We also found that parastomal hernia was associated with peristomal skin disorders, as also shown in several other studies [20,25,26]. This may be due to frequent pouch leakage caused by parastomal hernia, which can induce damage to peristomal skin [20,27]. However, severe peristomal skin disorders were not associated with parastomal hernia. An association between parastomal hernia and stoma prolapse has also been shown previously [28,29], and in the present study, the incidence of stoma prolapse in cases with parastomal hernia was higher than that in cases with no parastomal hernia, but the difference was not significant. In contrast, stoma outlet obstruction was higher in cases with no parastomal hernia, and the fascia size has been associated with stoma outlet obstruction and parastomal hernia . Thus, a shorter fascia incision results in stoma outlet obstruction, and a longer incision is linked to parastomal hernia. Thus, a low incidence of parastomal hernia might decrease peristomal skin disorders significantly, but is not related to severity, and increased stoma outlet obstruction may cause more severe problems for patients.

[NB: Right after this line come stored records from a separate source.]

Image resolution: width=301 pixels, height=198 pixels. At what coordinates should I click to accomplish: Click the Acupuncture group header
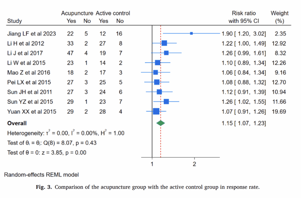pyautogui.click(x=77, y=13)
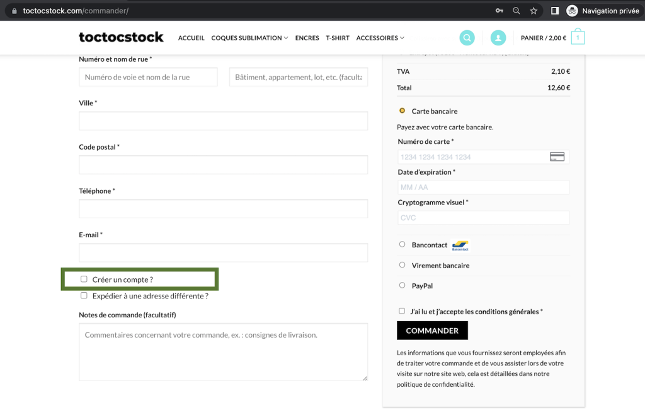This screenshot has width=645, height=412.
Task: Open the cart via the basket icon
Action: (x=577, y=38)
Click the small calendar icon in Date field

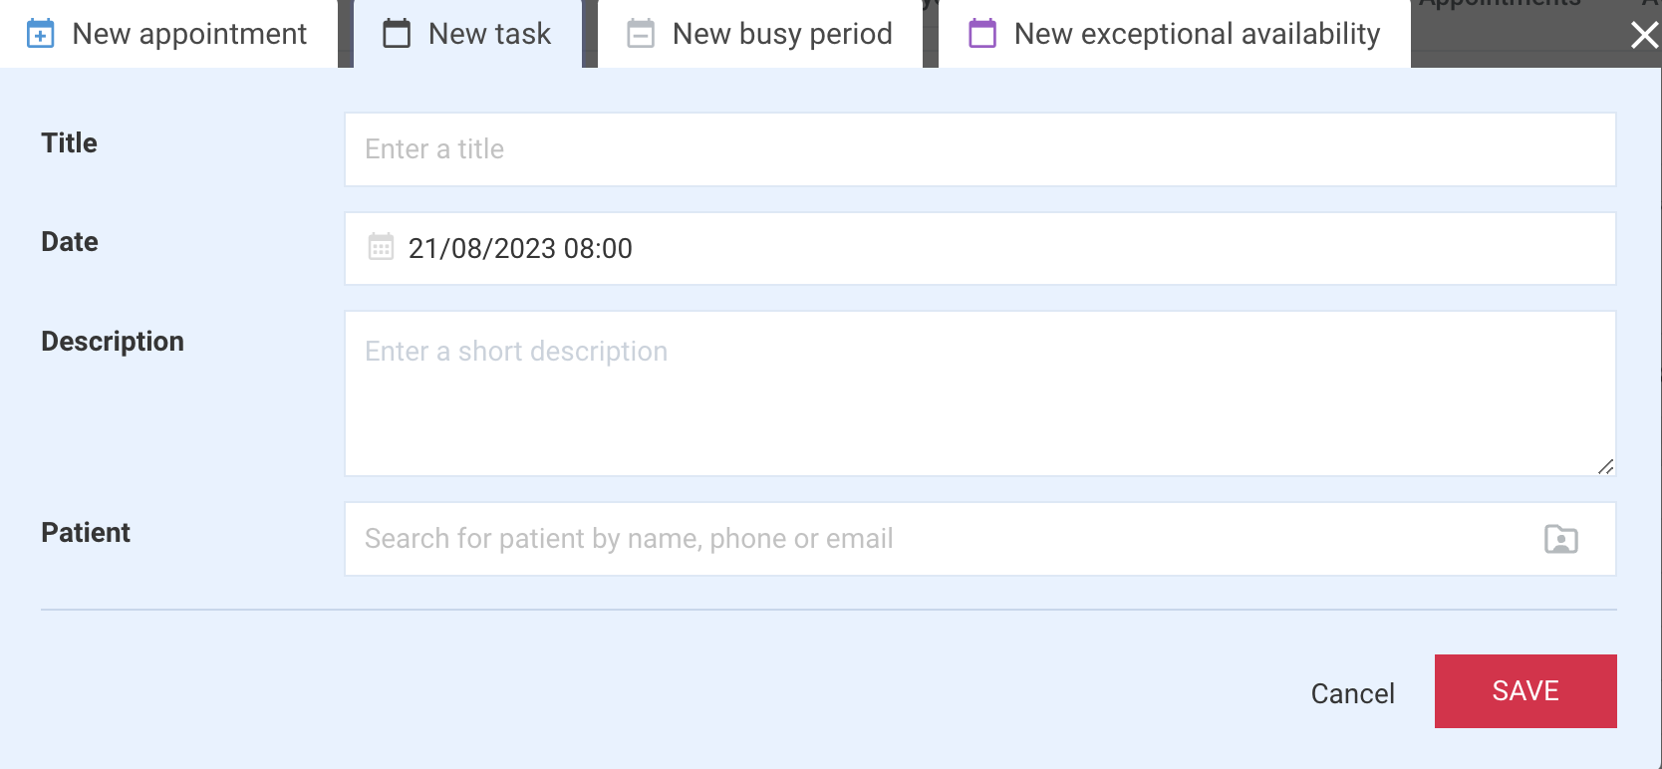coord(381,247)
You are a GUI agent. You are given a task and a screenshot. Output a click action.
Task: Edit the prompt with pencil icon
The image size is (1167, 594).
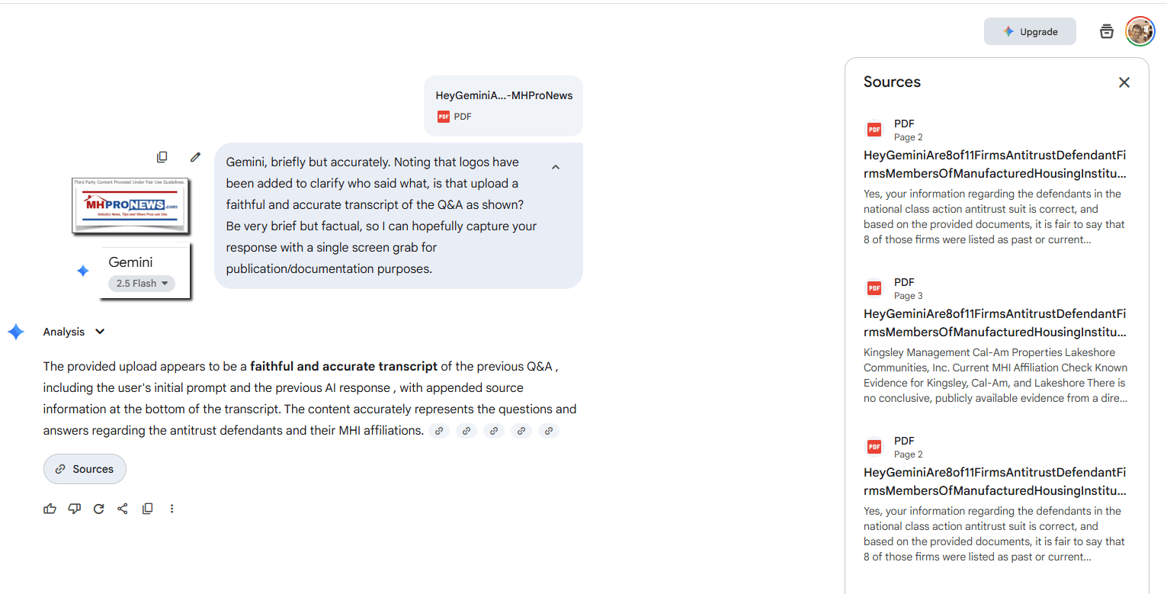point(195,157)
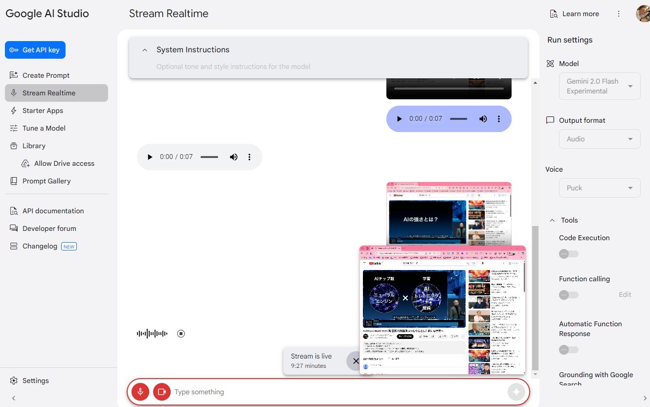The height and width of the screenshot is (407, 650).
Task: Click the red microphone button
Action: [x=140, y=392]
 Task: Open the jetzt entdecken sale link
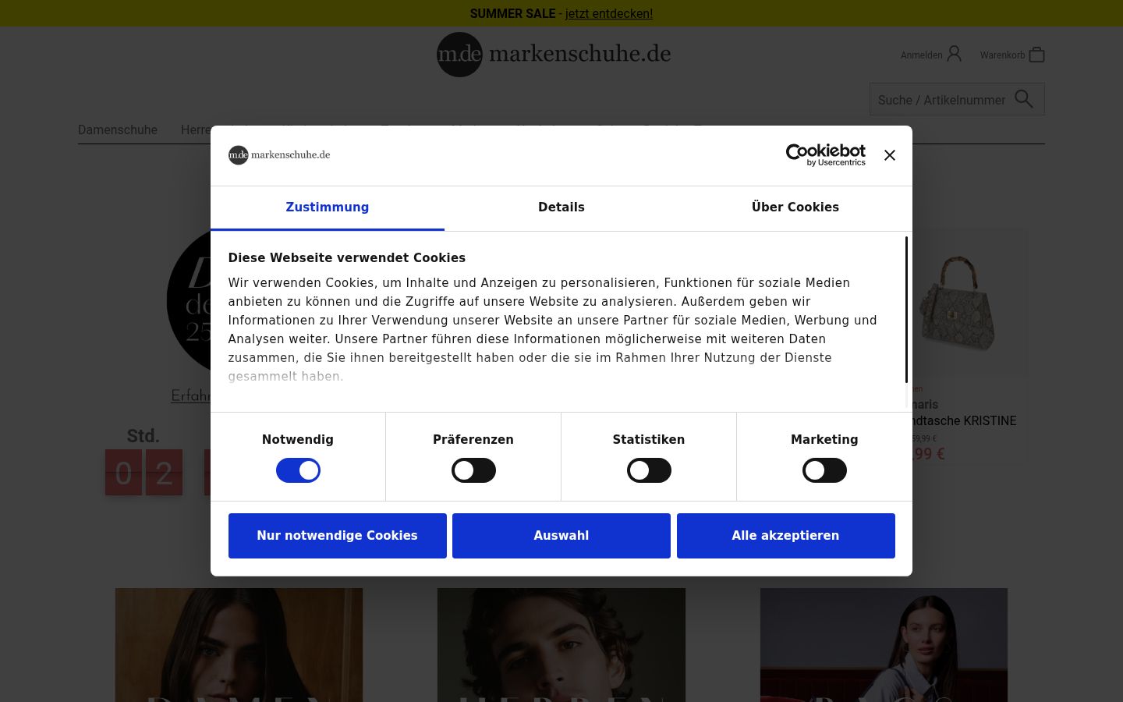point(609,13)

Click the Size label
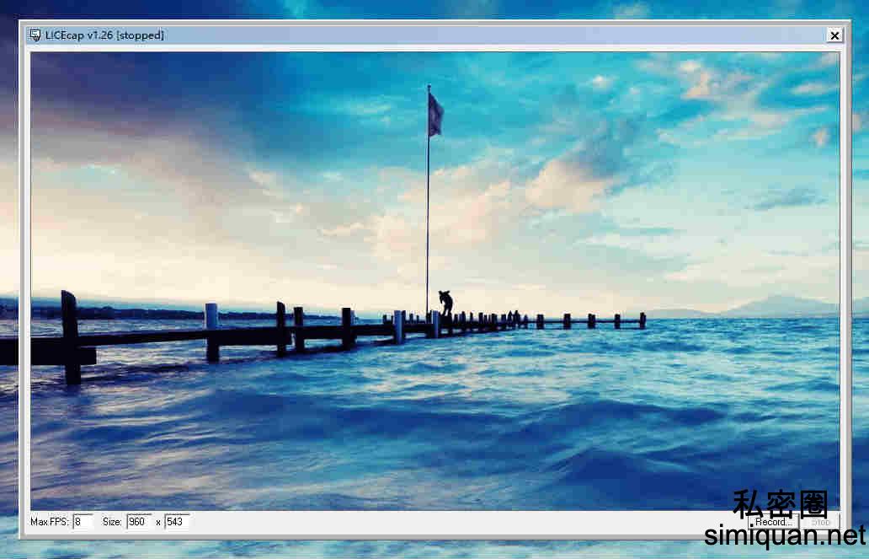[112, 521]
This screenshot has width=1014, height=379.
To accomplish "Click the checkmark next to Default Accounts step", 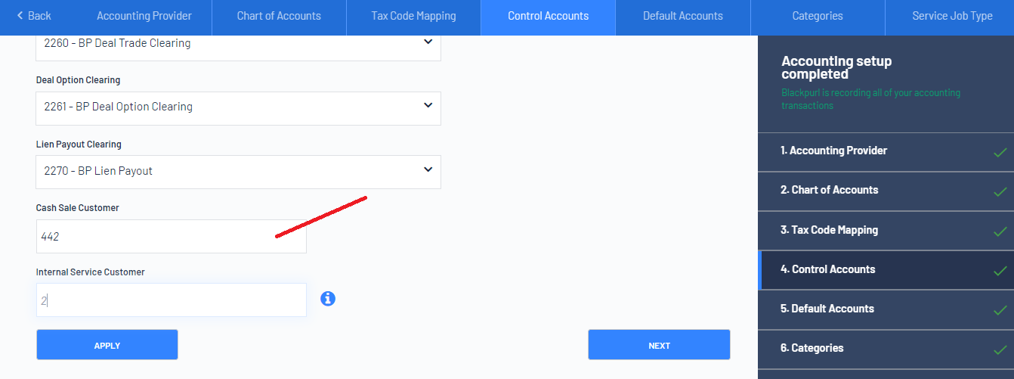I will point(1000,310).
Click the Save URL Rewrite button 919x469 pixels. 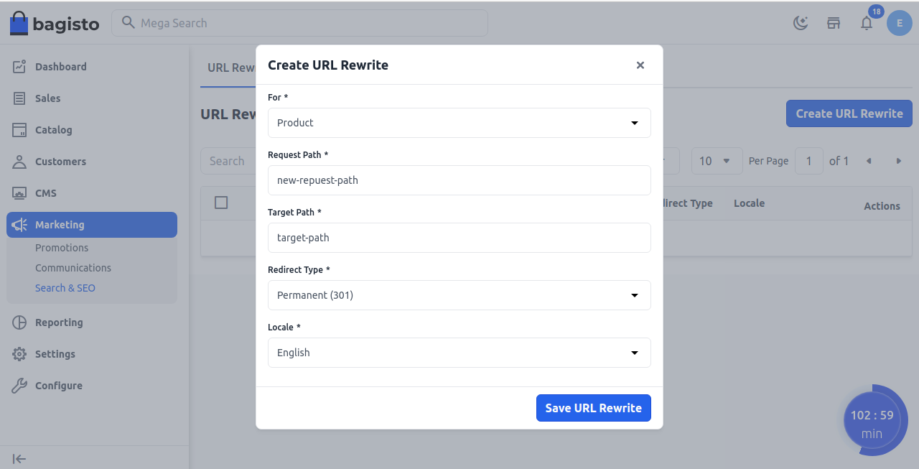tap(593, 407)
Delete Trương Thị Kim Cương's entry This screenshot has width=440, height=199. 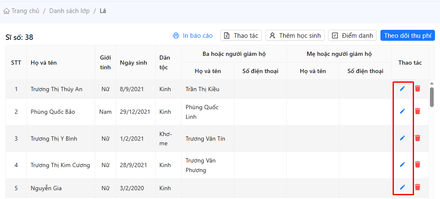tap(417, 165)
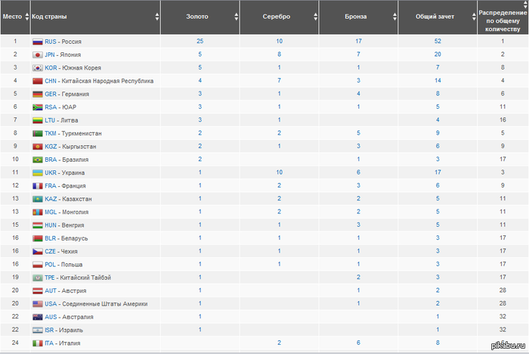Click the Russia flag icon
The height and width of the screenshot is (354, 529).
pyautogui.click(x=37, y=42)
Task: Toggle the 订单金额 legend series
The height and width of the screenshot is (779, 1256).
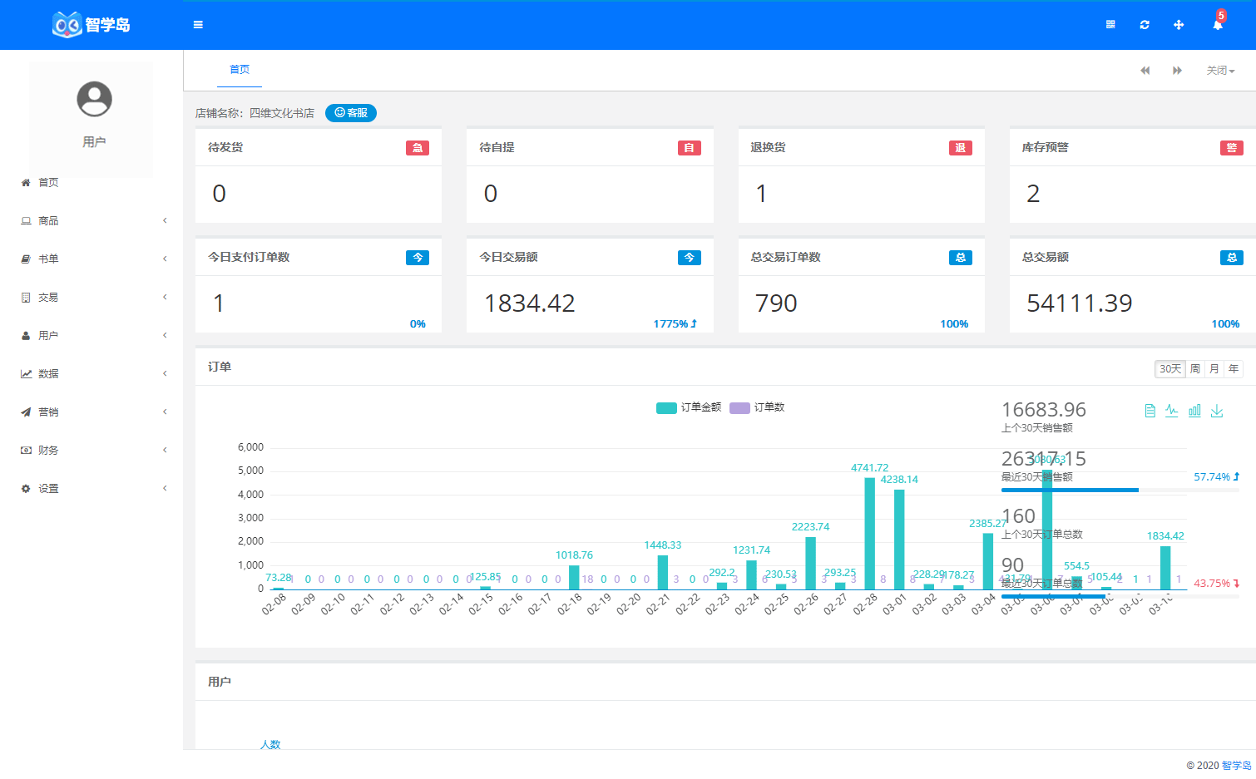Action: point(689,407)
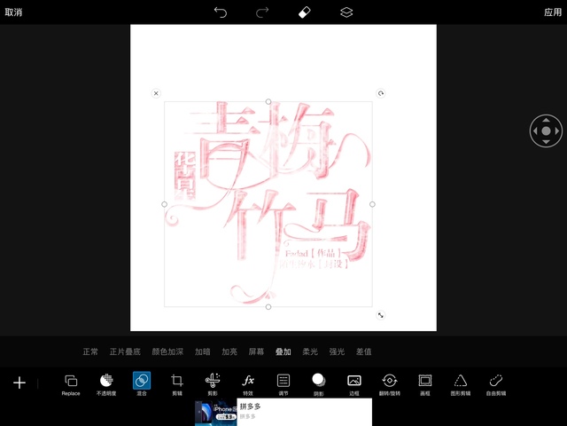Image resolution: width=567 pixels, height=426 pixels.
Task: Select the 屏幕 screen blend mode
Action: (x=256, y=352)
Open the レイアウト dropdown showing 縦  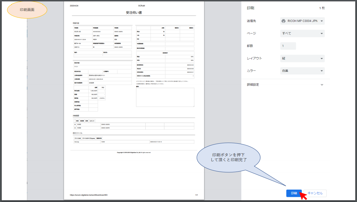click(x=302, y=58)
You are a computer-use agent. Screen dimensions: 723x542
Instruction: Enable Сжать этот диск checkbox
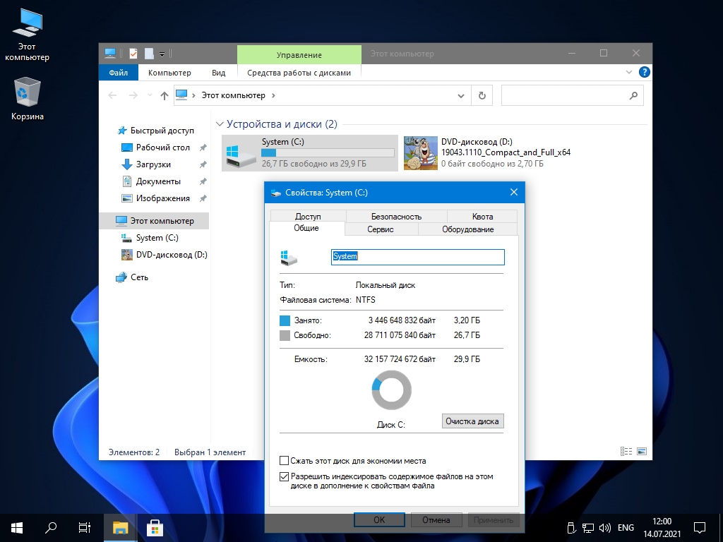tap(285, 461)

This study had several limitations. First, it was a retrospective study at a single institution in Japan and the number of patients was small. Second, the follow-up period associated with hernia formation was not constant and the exact time of the onset was unclear. Time frame has been reported to be an important risk factor for parastomal hernia . However, in the present study, pre- and perioperative factors, but not postoperative factors, were examined as potential risk factors for parastomal hernia. Third, we did not investigate the severity of parastomal hernia, but this complication, especially when detected only by CT, did not affect QOL and financial costs. Further analysis in a larger sample size including cases with greater severity and using the diagnosis date of stoma-related complications is therefore needed to clarify the associations between risk factors and stoma-related complications, including parastomal hernia.
In conclusion, this study revealed that a stoma that does not pass through the middle of the rectus abdominis muscle is a risk factor for parastomal hernia, and that a laparoscopic approach is associated with this risk factor. Thus, a laparoscopic approach might be a risk factor for parastomal hernia. Further studies in more patients and with different severities and durations of stoma-related complications, including parastomal hernia, are needed to define these associations with certainty.